=== Extracted text ===
- - -

The Health Benefits of Winter Squash
Though many of us associate winter squashes with fall décor and the occasional butternut squash soup, it’s time to consider all that the humble squash has to offer. While zucchini and other summer squashes have nutritious value, try reaching for butternut, acorn, and spaghetti squash during the colder months — not only are they packed with vitamins and minerals, but they’re also completely diet-friendly.
While the squash is technically a fruit because of its seeds, you’ll find that this food will keep you fuller longer than other fruits because of its denser quality and high amount of dietary fiber. So, put away your white potatoes and consider eating nutrient-packed squash instead.
According to Whole Living, the butternut squash, acorn squash, spaghetti squash, and even pumpkin are all particularly low in fat while also being high in dietary fiber, making them great heart-healthy treats. With heart disease being the leading cause of death among men, it’s important to start swapping unhealthy options for ones that will help your body function. And you won’t have to sacrifice flavor when you eat a sweet, nutty squash.
Though all of the winter squashes have high levels of beta-carotene, the butternut squash is king. This squash’s yellow-orange hue is indicative of its high level of carotenoids, an organic compound that gives the food its color and also converts to vitamin A in the body. Because of this, butternut squash is a fantastic food for fighting macular degeneration. Vitamin A is also great for skin health, immune function, and heart and kidney health. As a kid, you were always told to eat your carrots to aid you with your vision; the butternut squash has benefits that echo the carrot in regard to eye health, giving you some variety in your Vitamin A-rich foods.
Beta-carotene is also great for preventing cancer cell growth. While normal cells communicate with one another, cancer cells act on their own and do not correspond correctly with other cells. Beta-carotene can actually prevent the growth of cancer cells by turning on a gene in the body that can encourage cell communication. The benefits of beta-carotene coupled with the high fiber content of squash makes it a particularly great fighter against colon cancer.

- - -

=== Extracted records ===
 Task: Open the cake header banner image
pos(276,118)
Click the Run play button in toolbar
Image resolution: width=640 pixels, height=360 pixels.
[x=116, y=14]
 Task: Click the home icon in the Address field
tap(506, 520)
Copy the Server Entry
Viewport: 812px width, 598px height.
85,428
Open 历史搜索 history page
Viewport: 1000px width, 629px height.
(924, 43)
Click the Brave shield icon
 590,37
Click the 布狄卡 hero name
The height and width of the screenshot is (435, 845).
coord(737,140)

- - -

=== Work instruction 1 ===
Using the winter squash article, decide whether each statement agrees with it. Give yes or no for each, and quote the words of the article that decide it.
(a) Squash is technically a fruit because of its seeds.
(b) Acorn squash has the highest level of beta-carotene among the winter squashes.
(c) Winter squashes are high in fat.
=== Work instruction 2 ===
According to the winter squash article, what is the leading cause of death among men?
=== Work instruction 3 ===
Based on the winter squash article, why is butternut squash a fantastic food for fighting macular degeneration?

=== Response 1 ===
(a) Yes: "While the squash is technically a fruit because of its seeds"
(b) No: "Though all of the winter squashes have high levels of beta-carotene, the butternut squash is king."
(c) No: "are all particularly low in fat while also being high in dietary fiber"

=== Response 2 ===
Heart disease.

=== Response 3 ===
Its yellow-orange hue shows a high level of carotenoids. This organic compound gives the food its color and converts to vitamin A in the body.